The special treatment for Gassama comes as authorities prepare to evacuate some 2,400 migrants in makeshift encampments in the French capital, the subject of a heated debate between the Paris mayor, who wants to ensure the uprooted will be sheltered, and Interior Minister Gerard Collomb, who was present at the Elysee.
Gassama told Macron that he arrived in Italy in 2014 after more than a year in Libya, where he was arrested and beaten, “but I wasn’t discouraged.”
The father of the child was detained overnight for alleged parental neglect, and is to appear in court in September. He left the child alone while he shopped, then lingered to play Pokemon Go, Prosecutor Francois Molins told BFM-TV. The whereabouts of the child’s mother were unclear.
The French president said Gassama’s actions made him deserving of special treatment.

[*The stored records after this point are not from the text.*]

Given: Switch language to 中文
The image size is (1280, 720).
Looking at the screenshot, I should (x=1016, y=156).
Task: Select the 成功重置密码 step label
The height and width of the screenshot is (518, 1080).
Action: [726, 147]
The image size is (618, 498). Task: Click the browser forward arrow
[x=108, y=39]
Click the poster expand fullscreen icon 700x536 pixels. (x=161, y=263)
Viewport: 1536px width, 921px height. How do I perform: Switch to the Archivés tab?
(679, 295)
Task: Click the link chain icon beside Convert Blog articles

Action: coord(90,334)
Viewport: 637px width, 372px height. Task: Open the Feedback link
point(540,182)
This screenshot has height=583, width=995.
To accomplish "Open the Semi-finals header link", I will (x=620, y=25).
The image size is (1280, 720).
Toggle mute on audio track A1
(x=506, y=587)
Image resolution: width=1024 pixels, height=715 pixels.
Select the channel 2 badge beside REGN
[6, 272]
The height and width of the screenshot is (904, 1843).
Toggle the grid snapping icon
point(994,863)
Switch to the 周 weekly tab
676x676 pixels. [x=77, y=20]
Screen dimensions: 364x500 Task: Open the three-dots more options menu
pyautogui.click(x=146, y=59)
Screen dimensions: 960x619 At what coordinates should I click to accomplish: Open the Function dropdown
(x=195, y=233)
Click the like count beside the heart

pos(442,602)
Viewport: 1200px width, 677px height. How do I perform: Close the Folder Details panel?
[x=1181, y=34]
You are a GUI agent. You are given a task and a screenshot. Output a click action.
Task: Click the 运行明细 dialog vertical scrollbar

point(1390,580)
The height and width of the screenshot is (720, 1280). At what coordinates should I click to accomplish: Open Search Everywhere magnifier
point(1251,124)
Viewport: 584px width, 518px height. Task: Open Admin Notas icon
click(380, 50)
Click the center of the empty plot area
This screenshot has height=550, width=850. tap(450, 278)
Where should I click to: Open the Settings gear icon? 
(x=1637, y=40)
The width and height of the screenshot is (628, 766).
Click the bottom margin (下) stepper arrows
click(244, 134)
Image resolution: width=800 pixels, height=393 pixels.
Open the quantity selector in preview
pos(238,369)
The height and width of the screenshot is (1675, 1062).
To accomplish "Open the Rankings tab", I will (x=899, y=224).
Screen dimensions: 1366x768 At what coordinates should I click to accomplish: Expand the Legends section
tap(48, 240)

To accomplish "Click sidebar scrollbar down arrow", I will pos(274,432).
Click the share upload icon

“You saved a child. Without you, no one knows what would have become of him,” the president said. “You need courage and the capability to do that.”
Working as a firefighter corresponds with his skills, Macron said, and opened the door for him to join.
“You have become an example because millions have seen you” on social media, the president said.
Another Malien, Lassana Bathily, was given French citizenship in January 2015, shortly after saving lives during a terror attack on a Jewish grocery where he worked, hiding people in the freezer and then alerting police.